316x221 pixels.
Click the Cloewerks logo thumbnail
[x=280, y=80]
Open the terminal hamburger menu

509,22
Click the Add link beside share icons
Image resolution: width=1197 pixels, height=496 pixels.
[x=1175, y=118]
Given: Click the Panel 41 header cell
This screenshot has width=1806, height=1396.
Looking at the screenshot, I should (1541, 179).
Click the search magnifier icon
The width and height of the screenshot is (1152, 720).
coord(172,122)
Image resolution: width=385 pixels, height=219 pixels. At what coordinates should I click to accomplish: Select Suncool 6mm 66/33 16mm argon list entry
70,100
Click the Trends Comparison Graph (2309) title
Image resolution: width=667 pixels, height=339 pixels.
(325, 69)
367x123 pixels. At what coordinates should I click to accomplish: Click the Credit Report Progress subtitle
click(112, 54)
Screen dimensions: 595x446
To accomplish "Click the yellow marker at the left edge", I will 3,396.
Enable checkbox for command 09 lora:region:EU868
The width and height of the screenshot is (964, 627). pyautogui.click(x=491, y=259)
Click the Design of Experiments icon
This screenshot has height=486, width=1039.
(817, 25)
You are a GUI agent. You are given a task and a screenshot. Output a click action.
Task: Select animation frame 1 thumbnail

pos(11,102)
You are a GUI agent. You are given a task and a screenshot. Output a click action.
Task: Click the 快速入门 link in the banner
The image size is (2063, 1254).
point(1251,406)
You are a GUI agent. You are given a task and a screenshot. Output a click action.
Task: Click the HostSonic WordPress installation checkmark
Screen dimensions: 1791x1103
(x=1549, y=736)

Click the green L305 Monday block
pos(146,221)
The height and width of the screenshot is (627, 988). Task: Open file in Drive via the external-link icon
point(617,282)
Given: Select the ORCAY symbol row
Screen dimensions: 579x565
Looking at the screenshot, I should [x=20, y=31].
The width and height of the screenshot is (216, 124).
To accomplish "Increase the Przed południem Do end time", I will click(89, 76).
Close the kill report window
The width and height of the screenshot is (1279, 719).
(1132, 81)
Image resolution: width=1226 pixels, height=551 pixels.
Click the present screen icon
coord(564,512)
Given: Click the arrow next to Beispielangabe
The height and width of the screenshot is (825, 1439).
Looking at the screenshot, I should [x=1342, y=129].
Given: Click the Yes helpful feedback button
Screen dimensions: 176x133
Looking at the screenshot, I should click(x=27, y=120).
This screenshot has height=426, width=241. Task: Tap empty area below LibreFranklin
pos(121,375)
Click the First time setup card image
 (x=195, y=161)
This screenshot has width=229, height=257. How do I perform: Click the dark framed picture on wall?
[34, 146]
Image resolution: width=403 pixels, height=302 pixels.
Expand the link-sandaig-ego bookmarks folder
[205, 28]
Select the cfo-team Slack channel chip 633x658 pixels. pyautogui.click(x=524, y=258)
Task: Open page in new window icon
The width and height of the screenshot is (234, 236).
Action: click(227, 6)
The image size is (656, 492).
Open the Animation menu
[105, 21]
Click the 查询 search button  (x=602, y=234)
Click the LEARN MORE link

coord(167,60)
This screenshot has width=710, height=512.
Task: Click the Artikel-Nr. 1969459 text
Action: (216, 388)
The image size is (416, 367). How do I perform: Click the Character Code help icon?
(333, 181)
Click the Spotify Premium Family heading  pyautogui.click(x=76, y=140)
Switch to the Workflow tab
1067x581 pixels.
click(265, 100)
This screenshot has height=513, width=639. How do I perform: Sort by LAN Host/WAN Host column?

• Request: Copy out the records from the line with "Click the green L305 Monday block" up to and including the line with "will click(89, 76).", unchanged.

• Solved exercise:
Click the green L305 Monday block
pos(146,221)
The height and width of the screenshot is (627, 988). Task: Open file in Drive via the external-link icon
point(617,282)
Given: Select the ORCAY symbol row
Screen dimensions: 579x565
Looking at the screenshot, I should [x=20, y=31].
The width and height of the screenshot is (216, 124).
To accomplish "Increase the Przed południem Do end time", I will click(89, 76).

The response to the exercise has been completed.